Today’s market is extremely competitive for companies trying to secure talented developers – to the point that it could almost be called a bidding war. Every company has their own hiring process, but it seems like there’s been an incredible increase in mandatory “technical tests”.
For those of you who don’t know, this is where a developer must spend (potentially) 3+ hours working on a project in their own time (often at home) to, in most cases, even secure an interview.
This really isn’t beneficial for anyone involved in the hiring process. These technical tests are often either home assignments or bringing them in for one to two days to work on real-world tickets.
"It seems that the hoops which developers must go through to secure a job have never been more prominent"
What’s clear across the board, however, is that nowadays it seems to be the complete norm for them to do these tasks for free despite taking hours of careful work and research to finish to a high standard.
There are (usually) two types of candidates which this test affects:
1. The passive candidate who’s not actively looking for a new job.
This type of candidate is being asked to complete a 3+ hour test after work hours (6pm+) and sacrifice time to him/herself or with their families.
2. The candidate who’s actively looking for a new job.
Despite being two distinct types of candidates, they share the same trait – their lack of time. This type of candidate will be drowning in tests/interviews and will need to prioritise certain tests as there simply aren’t enough hours in the day.

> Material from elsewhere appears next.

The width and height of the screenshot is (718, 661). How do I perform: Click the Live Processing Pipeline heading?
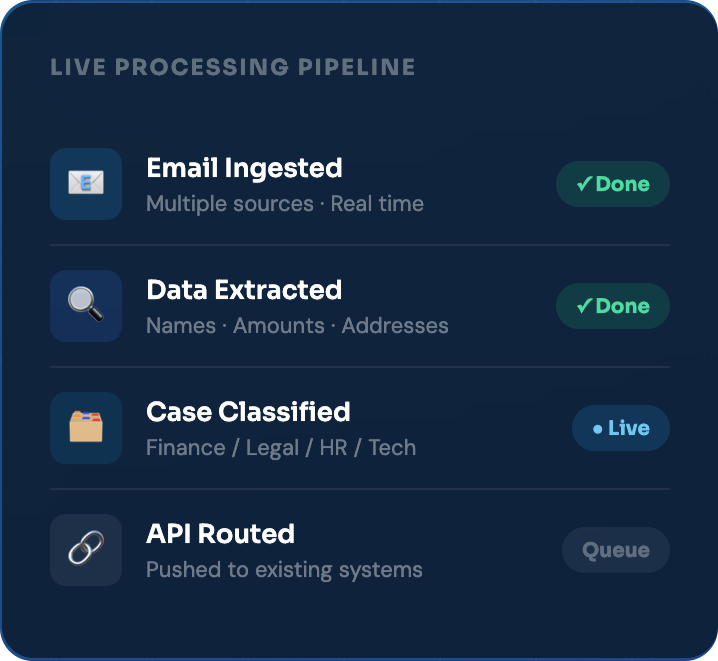tap(233, 68)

As someone who’s been in both situations, I think it’s time that companies should pay market rates for any technical tasks that you give to developers to prove their worth.
To bring me to my original point, here it is...
5 reasons developers should be paid for technical interview tasksby Nikos Katsikanis
Not only will it benefit both parties as your recruiting tasks will be more fruitful but the candidates will also have more money in the pocket.
It will motivate them to choose your task over other companies not willing to supply funds for this.
You will impress the candidate with your goodwill and make your company an attractive one to join.
The candidate will not see their work as a waste of their time if they don’t get the job, leaving them more willing to re-interview should the need arise for their skills at a later date.
The candidate will likely tell other developers about your goodwill, allowing you to recruit others faster, as virtually no other companies will be doing the same.
Now, don’t get me wrong, I’m not saying that companies should pay for any type of technical test given to a candidate.
It is not uncommon for companies to test candidates on various skills, every potential hire must have their technical ability screened and that’s something that only a fool wouldn’t understand.
However, you should do this carefully and this doesn’t just apply to developers in the hiring process. Questionable tasks are surely asked of candidates across the board.
For example, a Marketing candidate was asked to propose a redesign of their current website as part of an interview process to which she completed, only to be told she was not selected. A few weeks later, she saw the design she submitted during the interview process was now being used by this business.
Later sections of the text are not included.